The biomedical literature presents Systemic Lupus Erythematosus (SLE) as a chronic autoimmune disease with a wide range of clinical presentations resulting from its effect on multiple organ systems. Subsequently, it is a complex condition that often presents clinicians with a challenge when it comes to early and accurate diagnosis and management. The condition is further complicated by highly varying disease patterns amongst patients and the unpredictability of flares. While therapeutic interventions have improved over the decades, drugs available for treatment often do not control the disease well enough. It is estimated that SLE affects 250,000 Americans, with a higher prevalence in minority populations. The purpose of this Science Café is to shed light at the complexity of the disease by addressing causes, diagnosis, treatment and life in general with SLE.

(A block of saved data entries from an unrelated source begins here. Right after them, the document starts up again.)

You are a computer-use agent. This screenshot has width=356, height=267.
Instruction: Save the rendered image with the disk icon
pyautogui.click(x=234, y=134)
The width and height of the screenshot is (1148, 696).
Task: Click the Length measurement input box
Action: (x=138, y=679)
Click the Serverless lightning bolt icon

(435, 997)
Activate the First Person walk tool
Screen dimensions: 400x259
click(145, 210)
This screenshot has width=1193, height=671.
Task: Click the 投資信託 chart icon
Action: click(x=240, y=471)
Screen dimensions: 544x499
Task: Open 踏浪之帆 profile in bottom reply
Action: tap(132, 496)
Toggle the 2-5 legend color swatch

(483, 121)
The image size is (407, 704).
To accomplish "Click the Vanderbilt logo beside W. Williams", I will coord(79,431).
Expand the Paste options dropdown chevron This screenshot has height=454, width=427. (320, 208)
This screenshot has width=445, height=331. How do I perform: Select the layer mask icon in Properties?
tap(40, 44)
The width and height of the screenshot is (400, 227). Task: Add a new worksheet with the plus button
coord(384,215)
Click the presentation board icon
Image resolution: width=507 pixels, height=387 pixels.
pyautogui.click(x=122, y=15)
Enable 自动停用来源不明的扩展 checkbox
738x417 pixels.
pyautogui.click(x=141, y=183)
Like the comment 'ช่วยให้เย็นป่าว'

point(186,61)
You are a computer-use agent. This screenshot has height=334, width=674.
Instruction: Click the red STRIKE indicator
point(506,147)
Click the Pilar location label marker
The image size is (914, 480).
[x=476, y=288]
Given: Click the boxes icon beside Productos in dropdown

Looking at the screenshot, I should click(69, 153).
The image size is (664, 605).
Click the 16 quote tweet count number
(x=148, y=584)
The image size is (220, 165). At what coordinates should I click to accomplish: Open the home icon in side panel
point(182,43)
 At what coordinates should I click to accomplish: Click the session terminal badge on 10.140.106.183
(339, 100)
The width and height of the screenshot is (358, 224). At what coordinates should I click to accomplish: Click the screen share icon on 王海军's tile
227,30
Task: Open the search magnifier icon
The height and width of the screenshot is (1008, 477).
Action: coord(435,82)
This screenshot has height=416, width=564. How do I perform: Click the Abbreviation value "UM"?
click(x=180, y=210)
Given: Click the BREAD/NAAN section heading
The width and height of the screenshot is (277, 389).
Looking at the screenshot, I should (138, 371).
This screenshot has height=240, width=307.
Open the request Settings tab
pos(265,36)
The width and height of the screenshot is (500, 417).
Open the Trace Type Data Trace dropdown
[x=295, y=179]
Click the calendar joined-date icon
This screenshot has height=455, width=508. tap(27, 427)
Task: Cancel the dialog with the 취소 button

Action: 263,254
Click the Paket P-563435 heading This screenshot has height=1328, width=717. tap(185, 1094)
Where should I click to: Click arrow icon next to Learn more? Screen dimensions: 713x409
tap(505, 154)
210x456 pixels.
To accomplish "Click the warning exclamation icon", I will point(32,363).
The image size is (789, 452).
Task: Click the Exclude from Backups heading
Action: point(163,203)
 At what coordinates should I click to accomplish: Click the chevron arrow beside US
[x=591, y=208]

Join us on August 19th, and you will…
- Be part of a discussion on research related to lupus and autoimmune diseases
- Learn about research findings and how they relate to your health
- Find answers to questions you’ve always wanted to ask
Dinner will be served at 7:00 – 8:00 pm!
Presented by CTSI in collaboration with Providence Baptist Church
About the Session Leader
David J. Gazeley, MD
Medical College of Wisconsin
Dr. David Gazeley is a physician specializing in rheumatic diseases at Froedtert and Medical College Specialty Clinics. Born and raised in Green Bay, WI, he attended undergraduate and graduate school at the University of Wisconsin at Madison. Dr. Gazeley earned his medical degree at the University of Wisconsin at Madison, School of Medicine and Public Health. This was followed by and internship and residency at Tufts Medical Center in Boston, MA. In addition, he completed a fellowship in rheumatology at the Medical College of Wisconsin Affiliated Hospitals in Milwaukee, WI. Dr. Gazeley’s patient care philosophy is that since rheumatic diseases are complex disorders that present uniquely to every individual patient, listening to each patient’s symptoms carefully, remains the most important diagnostic tool. He believes that for treatments to work successfully, any treatment strategy needs to fit an individual patient’s wellness philosophy. Moreover, he feels that patient education is particularly important when discussing the condition, diagnosis, prognosis and treatment options.